If there’s anything the investment business loves, it’s a good marketing angle. And this is a business than can market like nobody else.
Growth stocks, value stocks, contrarian funds, macro plays, guru driven…you name it, the folks on Wall Street have thought it up and sold it to someone.
It’s a lot of effort to keep people interested in money. Like any arcane profession, investing has its fans and obsessives.
For most people, though, it’s a big yawn. They’d like to make sure their hard-earned savings grows safely, sure, but they really don’t want to know too much about how or why.

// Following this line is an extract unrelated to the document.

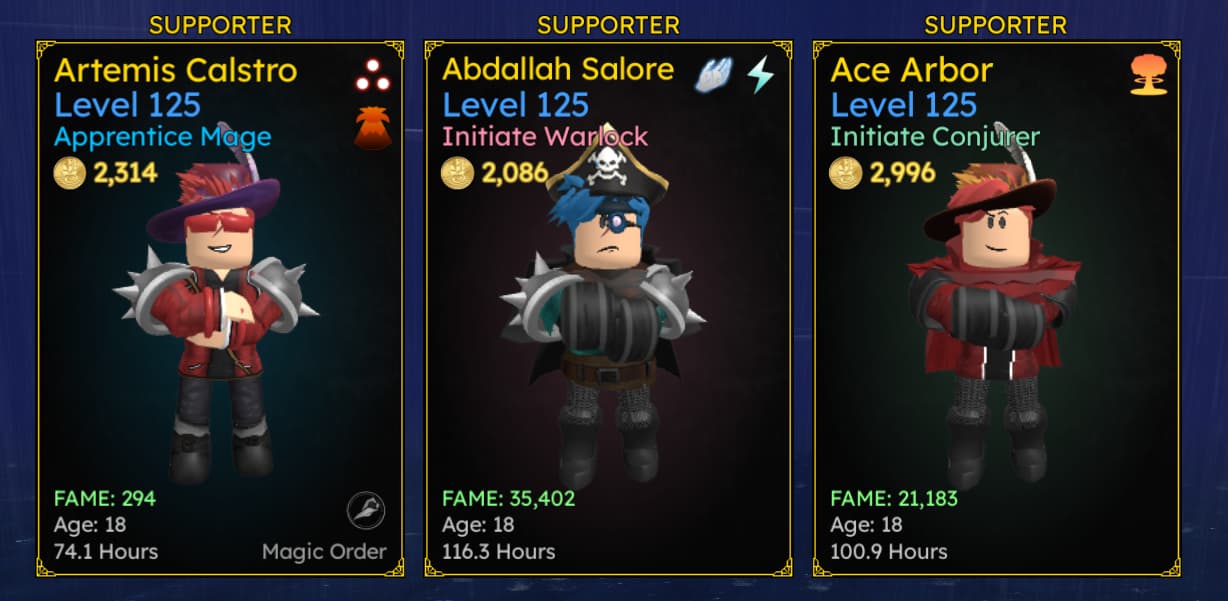The height and width of the screenshot is (601, 1228).
Task: Click the lightning bolt icon on Abdallah card
Action: 761,75
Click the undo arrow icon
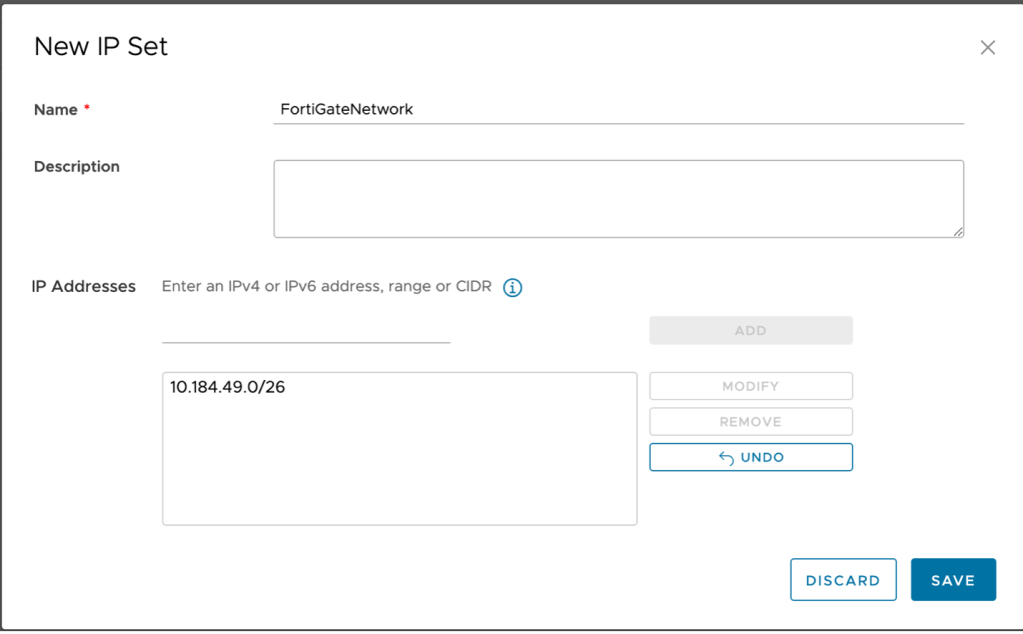This screenshot has width=1023, height=634. 726,458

Such fundamental disengagement is the kind of force that allows for the Bernie Madoffs of the world to prosper, unfortunately. But there’s also something to be said for taking a hands-off approach.
For instance, research has shown that women do better than men at investing, in large part because they don’t get wrapped up in heated trading strategies. Frankly, they are less emotional about it.

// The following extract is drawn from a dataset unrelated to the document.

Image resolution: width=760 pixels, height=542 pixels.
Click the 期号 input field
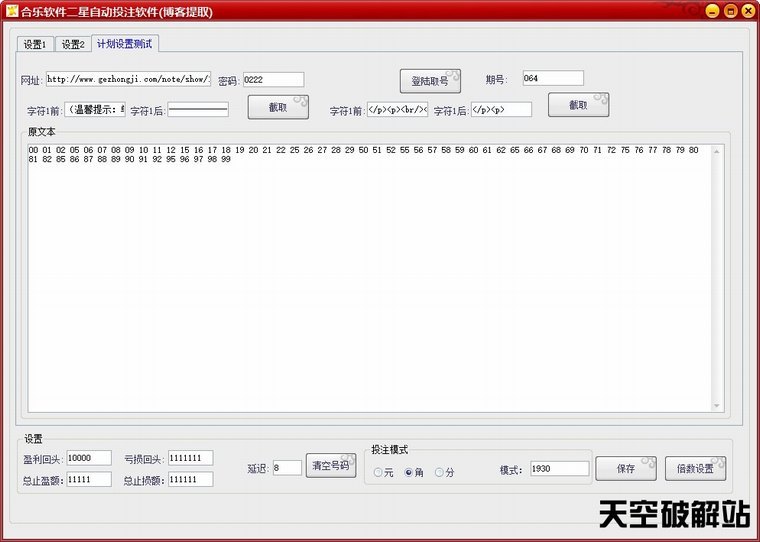click(552, 78)
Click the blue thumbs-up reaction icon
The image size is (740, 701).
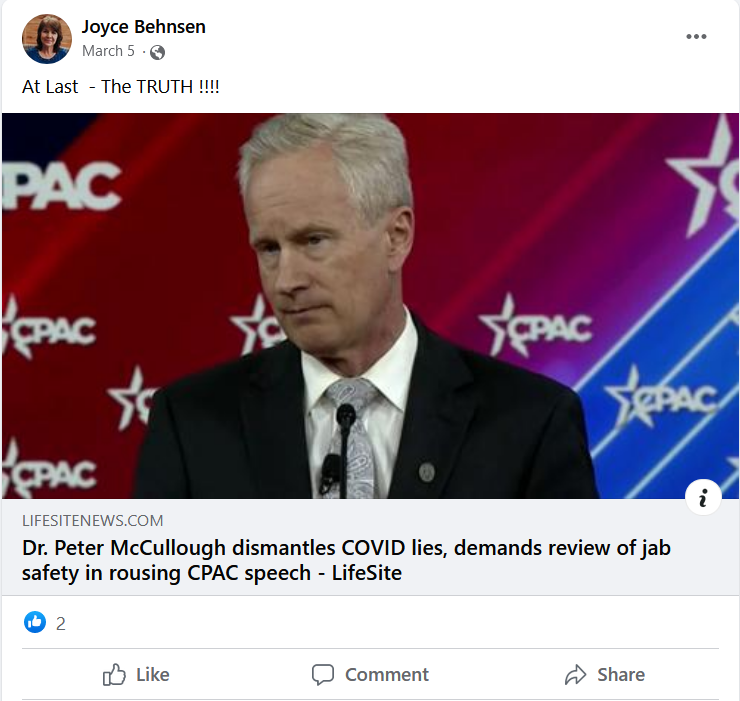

Seeking to capitalize on interest in the hands-off approach, the investment business dreamed up the index fund. It promised to buy and hold a broad selection of stocks, usually an entire market (thus “index”) and help investors avoid the desire to buy and sell individual stocks.
So far, so good. But investors were looking for something even cheaper. And they wanted to trade those indexes more easily. Thus, 20 years ago, the exchange-traded fund (ETF) was born.

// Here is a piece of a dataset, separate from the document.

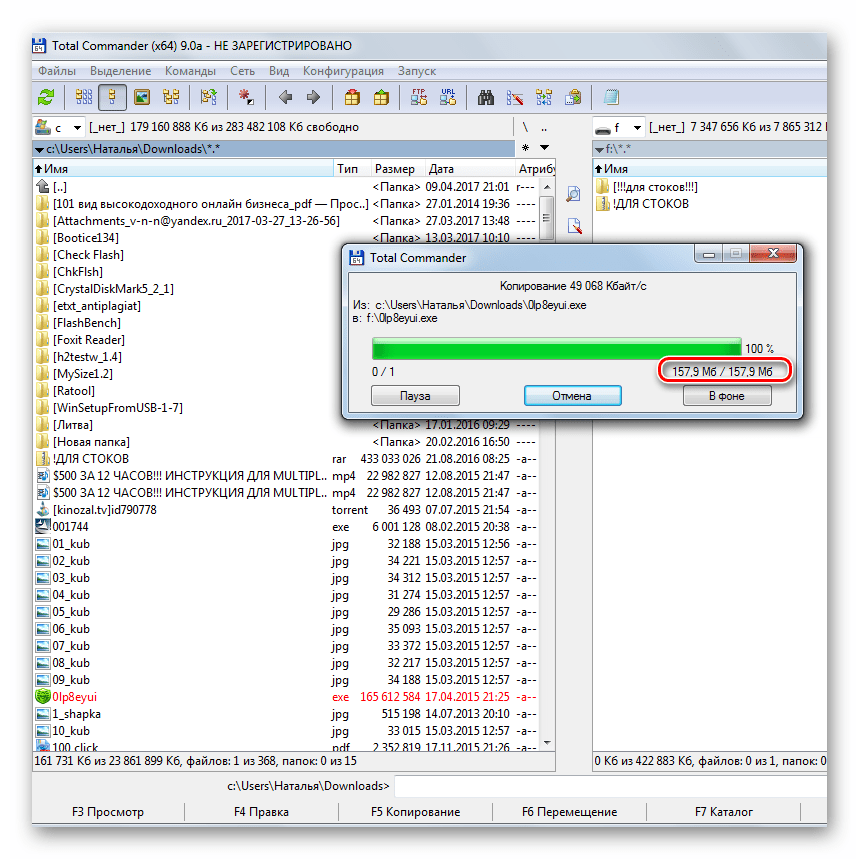The image size is (859, 859).
Task: Expand the left panel path history arrow
Action: [544, 148]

What is the major difference? These days, not as much as you might think.
The biggest difference is that index funds operate in the way all mutual funds do, in that they are priced at the close of the trading day based on the net asset value (NAV) of the underlying securities.
ETFs, meanwhile, are priced to the market all during the trading day. That means they are easier to buy and sell rapidly, if need be.
The downside of such flexibility is that there can be a spread between the “bid and ask” of an actively traded ETF, that is, you might not be able to sell it back into the market at the price you paid, even a minute later.
But the advantages of ETFs are very clear: They’re dirt cheap. The expense ratio of the cheapest ETFs is down around 0.04%. (Note the extra zero to the right of decimal there. We’re talking hundredths of a percentage point.)
Some of the cheapest index funds cost double that price or more. You might say, well, I’m losing money on the spread, right?
Maybe, but only if you expect to be buying and selling your ETFs willy nilly. The fact is, like our friend the highly composed female investor, you absolutely should not do that.
One might also argue that ETFs have turned into the high-risk marketing vehicle du jour. Also true, if you fall into the trap of trying to use ETFs to execute tricky macro strategies. Stories of “tracking error,” where an ETF fails to keep up with its target benchmark, even moving in the opposite direction, are legion.
Yet that doesn’t happen with the really broad, widely held ETFs, the ones that follow the S&P 500 or the biggest parts of the bond market. Their benchmarks are well understood, their designs simple and liquidity alone acts as buffer against crossed signals.
In sum, you can and should consider both ETFs and index funds. Both provide exposure to important asset classes at a very low price point.
But the ETF business is booming for a reason: Ease of trading and very low cost can help even the most ordinary retirement investor build a nest egg that will stand up in the long run, come what may in the markets.